Reinhard Schulze, in seinem zweiten Zuhause, der Radrennbahn Gera. (Foto: Peter Michaelis)
Reinhard Schulze, in seinem zweiten Zuhause, der Radrennbahn Gera. (Foto: Peter Michaelis)



Reinhard Schulze erzählt, wie er zur SG Wismut Gera fand, wie er beim Qualiturnier in Cottbus ins Schwitzen kam und warum es immer schmerzt, dass die Boxer aus dem SSV Gera ausgetreten sind und warum Ostthüringen Tour und Apres Tour Gera sich perfekt ergänzen.

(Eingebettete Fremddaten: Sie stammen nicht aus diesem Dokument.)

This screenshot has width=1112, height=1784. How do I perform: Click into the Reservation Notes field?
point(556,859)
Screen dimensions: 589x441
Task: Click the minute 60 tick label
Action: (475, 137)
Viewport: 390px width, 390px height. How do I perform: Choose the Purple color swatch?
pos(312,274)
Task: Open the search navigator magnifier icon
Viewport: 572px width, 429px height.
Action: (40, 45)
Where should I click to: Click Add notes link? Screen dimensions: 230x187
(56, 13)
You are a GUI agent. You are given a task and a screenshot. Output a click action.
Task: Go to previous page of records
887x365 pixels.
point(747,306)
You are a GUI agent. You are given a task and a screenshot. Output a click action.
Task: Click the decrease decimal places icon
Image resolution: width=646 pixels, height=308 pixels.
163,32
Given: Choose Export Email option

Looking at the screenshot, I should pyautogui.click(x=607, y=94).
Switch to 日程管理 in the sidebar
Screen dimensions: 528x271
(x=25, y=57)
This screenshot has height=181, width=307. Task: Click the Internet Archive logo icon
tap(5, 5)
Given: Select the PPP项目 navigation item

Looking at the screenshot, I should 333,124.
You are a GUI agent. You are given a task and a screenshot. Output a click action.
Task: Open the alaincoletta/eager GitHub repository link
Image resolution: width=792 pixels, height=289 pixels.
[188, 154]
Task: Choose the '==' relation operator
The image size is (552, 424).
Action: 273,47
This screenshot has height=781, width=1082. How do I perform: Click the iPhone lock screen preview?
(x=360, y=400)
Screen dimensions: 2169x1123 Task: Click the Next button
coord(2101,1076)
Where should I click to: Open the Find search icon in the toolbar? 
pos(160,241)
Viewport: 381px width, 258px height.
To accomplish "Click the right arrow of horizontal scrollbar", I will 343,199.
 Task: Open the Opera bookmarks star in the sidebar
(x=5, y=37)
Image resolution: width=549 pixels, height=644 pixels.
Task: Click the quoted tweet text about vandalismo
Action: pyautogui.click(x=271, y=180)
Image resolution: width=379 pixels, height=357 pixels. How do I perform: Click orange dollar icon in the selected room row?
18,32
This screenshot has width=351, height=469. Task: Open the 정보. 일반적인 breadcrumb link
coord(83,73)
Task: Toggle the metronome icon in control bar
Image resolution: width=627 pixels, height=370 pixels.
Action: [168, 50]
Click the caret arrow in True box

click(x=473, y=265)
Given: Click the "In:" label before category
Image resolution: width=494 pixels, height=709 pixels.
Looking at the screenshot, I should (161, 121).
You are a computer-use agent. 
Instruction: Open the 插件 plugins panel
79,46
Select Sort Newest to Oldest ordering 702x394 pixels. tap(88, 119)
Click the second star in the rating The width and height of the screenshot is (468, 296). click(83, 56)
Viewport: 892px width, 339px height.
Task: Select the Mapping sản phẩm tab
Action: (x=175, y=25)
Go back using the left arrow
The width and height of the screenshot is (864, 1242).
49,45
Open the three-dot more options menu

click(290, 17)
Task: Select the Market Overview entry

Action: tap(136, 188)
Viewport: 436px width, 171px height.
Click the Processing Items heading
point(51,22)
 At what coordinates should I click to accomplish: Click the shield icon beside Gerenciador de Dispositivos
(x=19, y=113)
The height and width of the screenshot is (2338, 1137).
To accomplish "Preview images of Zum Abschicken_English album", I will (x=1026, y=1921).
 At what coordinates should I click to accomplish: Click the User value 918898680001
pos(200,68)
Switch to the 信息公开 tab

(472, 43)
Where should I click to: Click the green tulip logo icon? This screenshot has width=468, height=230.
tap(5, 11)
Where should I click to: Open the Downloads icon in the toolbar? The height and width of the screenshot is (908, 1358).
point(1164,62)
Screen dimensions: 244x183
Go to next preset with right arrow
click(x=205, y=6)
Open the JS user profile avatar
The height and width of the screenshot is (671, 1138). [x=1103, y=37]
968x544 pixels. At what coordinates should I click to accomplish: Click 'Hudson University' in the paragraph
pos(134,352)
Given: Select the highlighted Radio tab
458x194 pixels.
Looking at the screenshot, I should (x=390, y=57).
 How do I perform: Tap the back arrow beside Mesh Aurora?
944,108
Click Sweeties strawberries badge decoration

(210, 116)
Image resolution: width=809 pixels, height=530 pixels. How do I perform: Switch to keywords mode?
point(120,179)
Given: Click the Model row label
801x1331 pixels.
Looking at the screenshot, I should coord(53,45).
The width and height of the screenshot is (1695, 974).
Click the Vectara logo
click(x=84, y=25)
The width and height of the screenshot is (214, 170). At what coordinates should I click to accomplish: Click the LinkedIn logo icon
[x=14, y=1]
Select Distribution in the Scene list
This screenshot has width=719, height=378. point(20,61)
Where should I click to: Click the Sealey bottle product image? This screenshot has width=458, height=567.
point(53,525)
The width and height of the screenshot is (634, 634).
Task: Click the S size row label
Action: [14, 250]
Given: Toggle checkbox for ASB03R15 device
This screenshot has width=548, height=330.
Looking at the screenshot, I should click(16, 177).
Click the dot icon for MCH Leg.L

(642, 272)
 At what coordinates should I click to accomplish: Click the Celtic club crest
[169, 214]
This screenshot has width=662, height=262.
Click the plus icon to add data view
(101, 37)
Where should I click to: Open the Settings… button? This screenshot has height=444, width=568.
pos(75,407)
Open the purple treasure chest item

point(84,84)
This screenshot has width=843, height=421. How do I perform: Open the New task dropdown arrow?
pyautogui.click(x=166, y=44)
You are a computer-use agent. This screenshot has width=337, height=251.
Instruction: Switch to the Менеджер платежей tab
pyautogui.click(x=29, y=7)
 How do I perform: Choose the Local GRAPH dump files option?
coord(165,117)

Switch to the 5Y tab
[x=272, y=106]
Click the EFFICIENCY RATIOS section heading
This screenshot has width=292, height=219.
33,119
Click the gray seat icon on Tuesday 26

Gestern haben Sie einen kleinen Empfang gegeben – an der Radrennbahn. Sie sind ein Vierteljahrhundert Geschäftsführer des SSV 1990 Gera.

Ein Vierteljahrhundert. Wie das klingt. In der Rückschau betrachtet, muss ich sagen, die 25 Jahre sind schnell vergangen. Das liegt sicher auch daran, dass ich diese Aufgabe gern mache, dass es ein gutes Miteinander mit den Trainern und dem Präsidium gibt.

Als Geschäftsführer sind Sie für das Organisatorische zuständig. Verantworten aber auch die Finanzen. Schon mal schlaflose Nächte gehabt?

Ja, auch. Ich habe dem Verein auch schon mal privates Geld als Darlehen vorgeschossen. Ja, und was das Organisatorische anbelangt, da mache ich meine Arbeit und halte mich aus sportlichen Belangen heraus – dafür sind die Trainer da, was aber nicht heißt, dass ich nicht meine Meinung sage.

Doch eigentlich kommen Sie ja vom Boxen. Halt. Moment. Eigentlich hatten Sie in jungen Jahren gar nichts mit Sport, geschweige denn Leistungssport am Hut, oder?

Ja, ich habe weder geboxt, noch war ich Radsportler.

Sie saßen also nie auf dem Rennrad?

Doch, einmal im Trainingslager mit der SG Wismut. Das darf ich eigentlich gar nicht erzählen. Ich bin gestürzt, habe es keinem erzählt und bin ins Quartier geschlichen. Ja, es stimmt. Zum Sport bin ich als Lehrer gekommen. Ich komme aus der Großensteiner Ecke, habe einen Beruf erlernt, mein Abitur an der Volkshochschule gemacht und in Halle, heute würde man sagen, Geschichte auf Lehramt studiert und war als Junge vom Dorf eigentlich großstadtmüde, bedient, wollte als Lehrer auf dem Land anfangen. Doch dann kam das Angebot, die Sportlerklassen der SG Wismut in Gera zu unterrichten. Der Sportklub war 1973 gegründet worden, 1974 habe ich als Lehrer an der Schule neben der alten Erwin-Panndorf-Halle angefangen.

Wie das Leben so spielt.

Ich war gern Lehrer, war streng, aber gerecht zu meinen Schülern, die ja auch Leistungssportler waren so wie Enrico Richter oder Markus Beyer. Da lag es dann auch nahe, dass ich als Betreuer, damals hieß es Delegationsleiter, mit zu den Wettkämpfen der Boxer gefahren bin und wenig später auch schon meine ersten Berichte für die Zeitung geschrieben habe. Es war eine herrliche Zeit. Ich möchte nichts missen.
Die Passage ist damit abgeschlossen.